#### [Quoted passage]
Key trends in life insurance operations
- July 18, 2020
SummaryThree key life insurance industry trends have important ramifications and create strategic opportunities for insurers’ derivative operations and hedging programs.
A prolonged low-interest rate environment has challenged the returns of life insurers for more than a decade. With the Federal Reserve lowering interest rates in 2019 for the first time since the great recession, companies now face renewed concerns with how this may impact their financial performance and investment strategies. Chatham Financial has observed firsthand three key trends taking place across the life insurance industry in reaction to the current economic environment. These trends have important ramifications and create strategic opportunities for insurers’ derivative operations and hedging programs.
Trend 1: Reducing costs and improving operational efficiencies
In a sustained low-interest rate environment, investment yield is harder than ever to generate, even for the most sophisticated investors. According to US Statutory reports, life insurance net yields on invested assets have fallen almost 40% in the last 10 years1. As a result, companies have renewed their focus on processes and cost-saving opportunities. In fact, firms who modernize and generate process efficiencies often gain significant competitive advantages. By closely evaluating internal processes, insurers often find operational functions that require improvement. For example, large US life insurers spend up to $30 million annually to manage derivative operations. Even for small- to medium-sized life insurers, derivative operations cost in the many millions of dollars. Insurers should analyze the components of these costs and consider if cost savings and efficiencies can be gained. Can all the resources to support these programs – including manpower, software, hardware, and supporting systems – be utilized more efficiently? Many companies find that that answer to this question is a resounding “yes!” In some cases, savings of 40% or greater are realistically achievable.

#### [Data section]
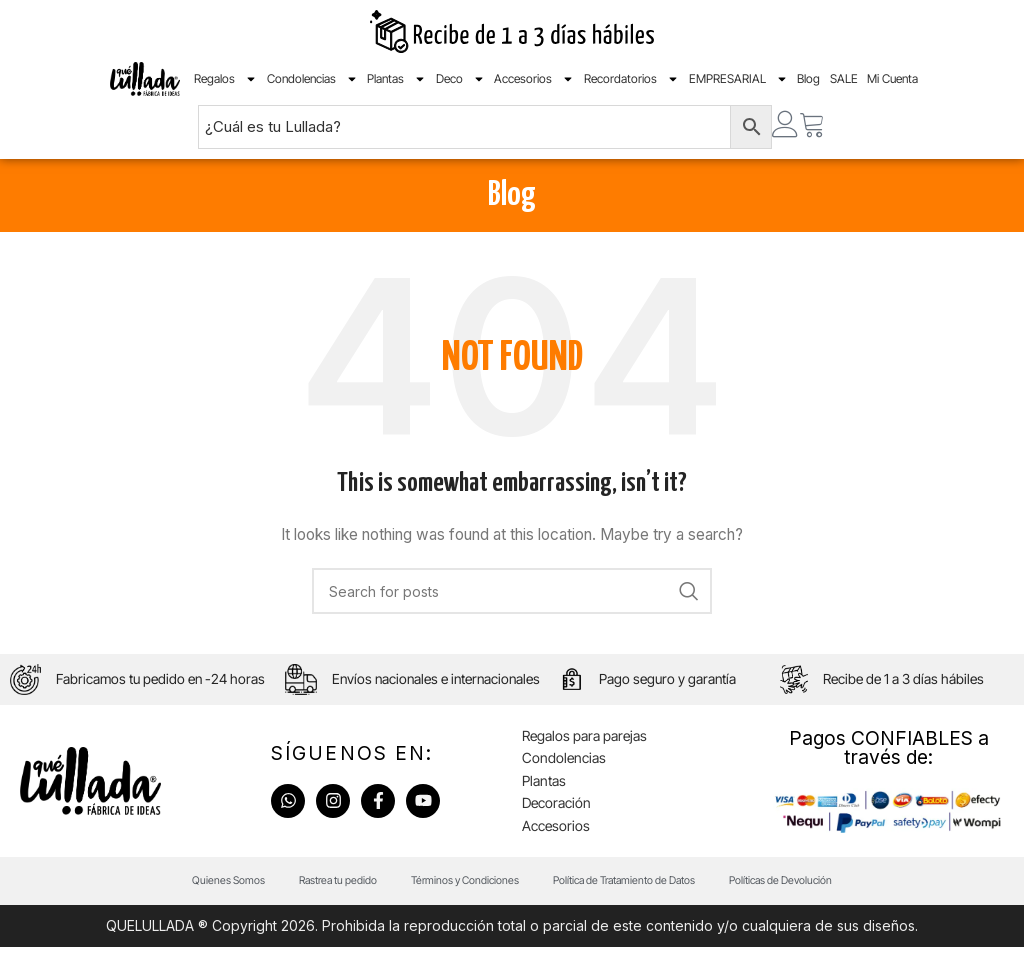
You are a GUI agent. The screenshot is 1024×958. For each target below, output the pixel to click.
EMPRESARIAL (738, 79)
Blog (808, 78)
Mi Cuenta (892, 78)
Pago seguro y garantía (670, 683)
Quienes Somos (196, 890)
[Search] (512, 591)
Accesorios (534, 79)
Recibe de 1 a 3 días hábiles (904, 683)
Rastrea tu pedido (317, 890)
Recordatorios (631, 79)
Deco (460, 79)
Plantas (396, 79)
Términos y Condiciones (457, 890)
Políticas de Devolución (810, 890)
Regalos (225, 79)
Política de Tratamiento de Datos (634, 890)
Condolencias (312, 79)
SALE (844, 78)
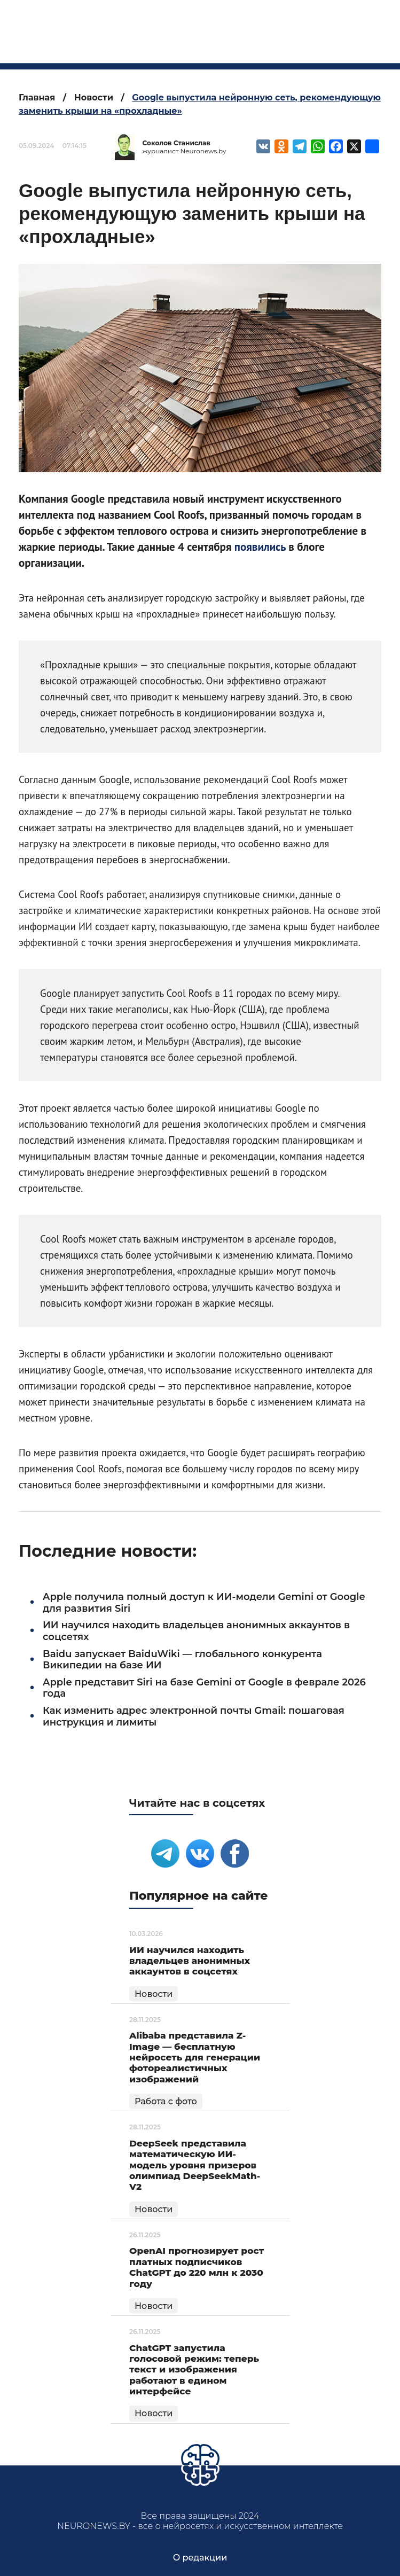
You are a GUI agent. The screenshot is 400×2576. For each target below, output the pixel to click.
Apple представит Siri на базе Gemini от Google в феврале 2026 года (204, 1688)
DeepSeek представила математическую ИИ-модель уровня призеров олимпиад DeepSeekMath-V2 (194, 2165)
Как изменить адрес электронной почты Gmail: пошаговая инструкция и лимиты (193, 1716)
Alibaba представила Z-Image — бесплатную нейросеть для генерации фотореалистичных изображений (194, 2057)
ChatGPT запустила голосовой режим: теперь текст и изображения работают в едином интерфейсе (194, 2370)
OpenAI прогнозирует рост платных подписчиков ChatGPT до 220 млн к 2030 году (196, 2267)
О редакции (200, 2557)
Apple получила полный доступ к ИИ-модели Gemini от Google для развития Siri (204, 1602)
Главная (37, 97)
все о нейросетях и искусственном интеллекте (225, 50)
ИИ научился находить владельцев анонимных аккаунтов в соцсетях (196, 1631)
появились (260, 547)
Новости (93, 97)
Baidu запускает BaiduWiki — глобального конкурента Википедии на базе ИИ (182, 1660)
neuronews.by (224, 26)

#### [Task instructions]
[1] In the piece on life insurance trends, how much do large US life insurers spend each year to manage derivative operations?
[2] Write the next part of the piece on life insurance trends, picking up after its last sentence.
You can set the records aside; nothing here depends on them.

#### [Answers to the exercise]
[1] Up to $30 million a year.

[2]
Trend 2: Updating technology
According to KPMG International’s 2019 Global CEO Outlook2, 73% of insurance firms are expected to undergo radical technologic transformations to remain competitive. Thoughtful technology usage can help create innovative products, provide a holistic and enduring customer experience, and produce internal efficiencies. This certainly applies to many insurers’ derivative operations processes where companies are dealing with outdated systems that are inflexible, costly to maintain, and unable to support the business’s growing needs. These inadequate solutions create a drag on the business that leads to delays in new strategy implementation, continued drains on operating budgets, and a weakened control environment. When considering technology solutions, companies should consider a technology’s ability to provide flexibility, extensibility, and scalability, all while controlling against inflated or rapidly rising future costs. When successfully implemented, life insurers can greatly benefit by automating operational procedures, improving their control environment, and freeing up key personnel to focus on higher-order and more strategic initiatives.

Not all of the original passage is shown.